Marcus Lindberg

Personal information
- Full name: Marcus Pheiffer Lindberg
- Date of birth: 27 June 2000 (age 26)
- Place of birth: Denmark
- Position: Winger

Team information
- Current team: Sirius
- Number: 17

Youth career
- 0000–2019: AB
- 2018-2019: Lyngby

Senior career*
- Years: Team / Apps / (Gls)
- 2019–2024: Hvidovre / 127 / (22)
- 2024–: Sirius / 66 / (5)

= Marcus Lindberg (footballer, born 2000) =

Danish footballer (born 2000)

Marcus Pheiffer Lindberg (born 27 June 2000) is a Danish footballer who plays as a winger for Allsvenskan club IK Sirius.

==Career==
===Hvidovre IF===
After a season playing for Lyngby Boldklub's academy, Lindberg started training with Hvidovre IF's U23 team in July 2019. From here, it suddenly went fast; first, he came into the cup match against Brønshøj Boldklub on 28 August 2019, and scored the winning goal for Hvidovre's division team in extra time. Then he made his debut in the Danish 1st Division against Vendsyssel FF on September 1, and five days later Hvidovre signed Lindberg, making him part of the first team squad. Lindberg quickly became a profile in Hvidovre and a regular in the starting lineup.
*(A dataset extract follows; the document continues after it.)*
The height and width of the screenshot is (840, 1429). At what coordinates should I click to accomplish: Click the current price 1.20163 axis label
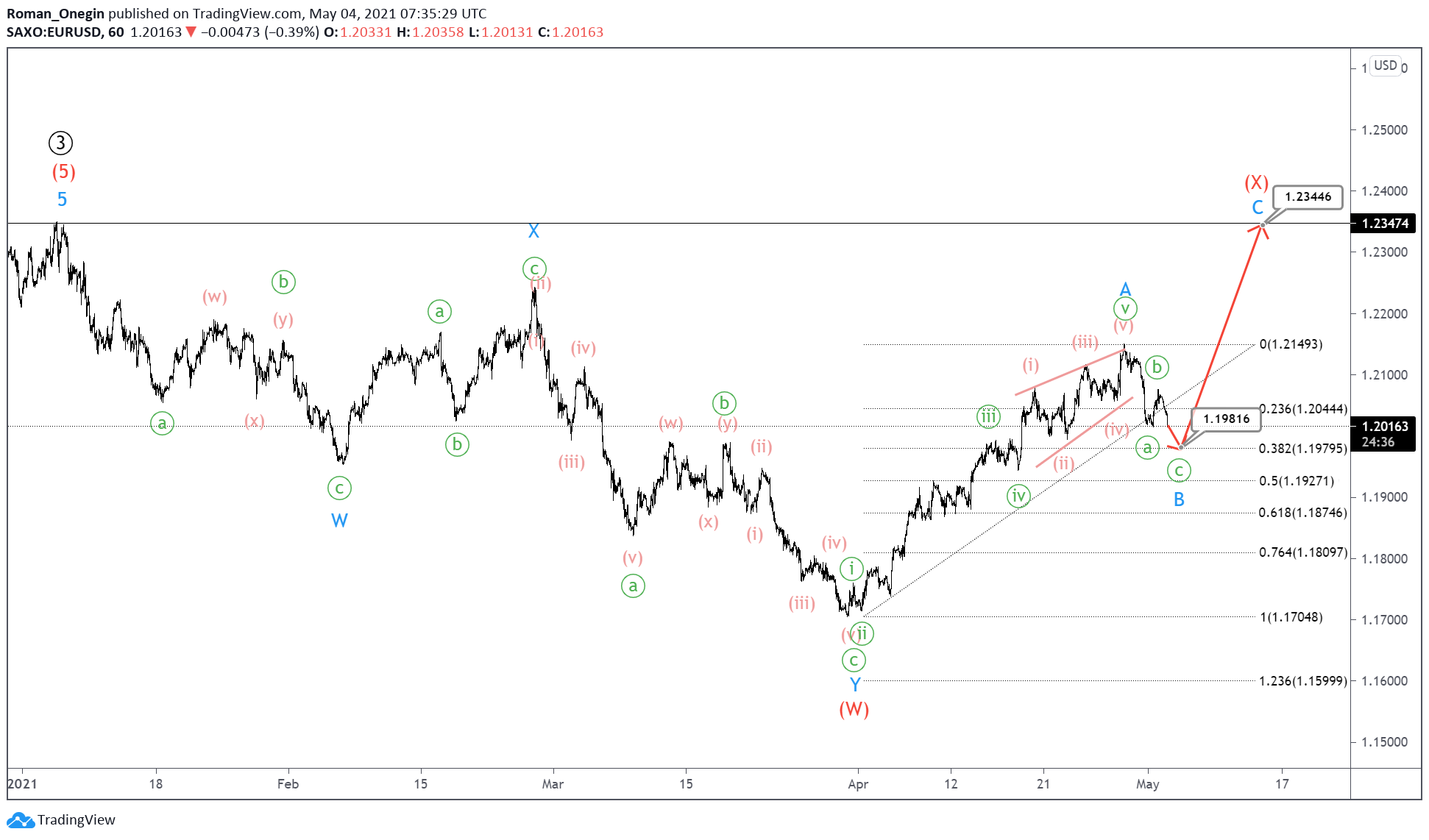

In August 2022, three years after his debut, Lindberg celebrated his 100th game for Hvidovre. With 11 goals and 7 assists in 31 games, Lindberg was a crucial figure in Hvidovre's promotion to the 2023–24 Danish Superliga.

===IK Sirius===
On 26 January 2024 Lindberg was sold to Swedish club IK Sirius, signing a deal until June 2028.